Art

Texas princess refuses to leave Roman villa with precious Caravaggio work despite eviction

A Texas-born Italian princess is vowing to fight a court order to vacate her 16th-century Roman villa, which has the world’s only known Caravaggio ceiling painting, worth $335 million.

Princess Rita Jenrette Boncompagni Ludovisi, 73, was given 60 days’ notice to leave Casino dell’Aurora last week, the latest chapter in a year-long succession feud with her late husband’s three sons.

This was told by Mrs. Boncompagni Ludovisi, a former actress Reuters she was “stunned” to be ordered to leave her home and would appeal the decision.

Casino dell’Aurora, located in central Rome, was built on the ancient gardens of Julius Caesar and features works of art by famous Italian artists such as Guercino and Caravaggio’s Jupiter, Neptune and Pluto.

After the death of her third husband, Prince Nicolò Francesco Boncompagni Ludovisi, in 2018, Boncompagni Ludovisi was allowed to live in the villa for the rest of her life, according to Reuters.

If sold, the proceeds would be divided between her and her late husband’s sons.

The Italian royal’s sons contested the terms of his will and have been involved in a protracted legal dispute ever since.

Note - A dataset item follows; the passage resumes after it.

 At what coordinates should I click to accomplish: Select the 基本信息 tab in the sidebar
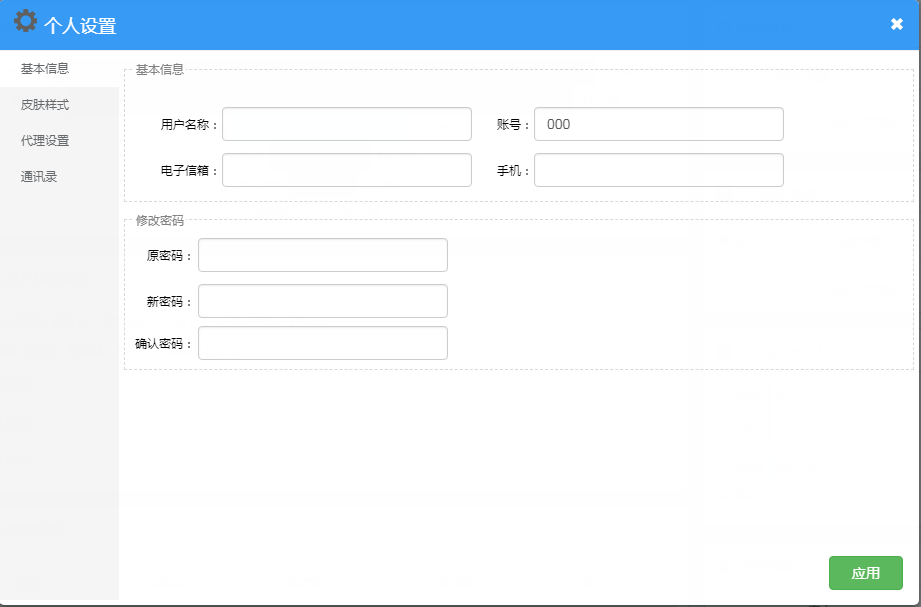click(x=45, y=69)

The villa has since fallen into disrepair and an Italian court ordered its sale to resolve the inheritance dispute with Prince Nicolò’s sons.

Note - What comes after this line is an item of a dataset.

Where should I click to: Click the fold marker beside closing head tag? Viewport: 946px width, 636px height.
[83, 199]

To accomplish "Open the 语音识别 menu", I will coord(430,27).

It failed to sell at an online auction in January 2022 after court-appointed experts set a minimum bid price of $380 million (€350 million) for the villa.

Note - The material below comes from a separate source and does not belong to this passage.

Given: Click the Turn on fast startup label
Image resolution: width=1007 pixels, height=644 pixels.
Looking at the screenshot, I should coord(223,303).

Four further auctions held at lower values ​​have also failed to find a buyer.

Princess Rita Boncompagni Ludovisi poses for a photograph outside Villa Aurora (file photo)

(Reuters)

After the collapse of an exterior wall at the property forced the closure of a neighboring street, a judge determined the property was not properly maintained and issued the eviction order, according to The Republic.

Mrs. Boncompagni Ludovisi told Reuters she believed she may have fallen offside with the courts after offering unauthorized paid tours of the property to help with maintenance costs.

According to the Associated Press, the villa was built in 1570 and had belonged to the Ludovisi family since the early 1700s.

A previous listing at the Court of Rome auction describes it as a “monumental property” on six levels, which is “among the most prestigious architectural and landscape beauties of pre-Union Rome”.

It has three garages, two roof terraces and a “magnificent garden with arboreal essences and tall trees, footpaths, stairs and picnic areas”.

Mrs. Boncompagni Ludovisi has lived in the villa for 20 years, says the guardian in a recent interview that she has dedicated “all my time and resources” to it.

Before marrying her Italian prince, Ms. Boncompagni Ludovisi had worked in television and real estate in New York and helped broker Donald Trump’s 1998 purchase of the General Motors building, according to Forbes.

She was previously married to former North Carolina Congressman John Jenrette.

Ms Boncompagni Ludovisi did not immediately respond to a request for comment The independent.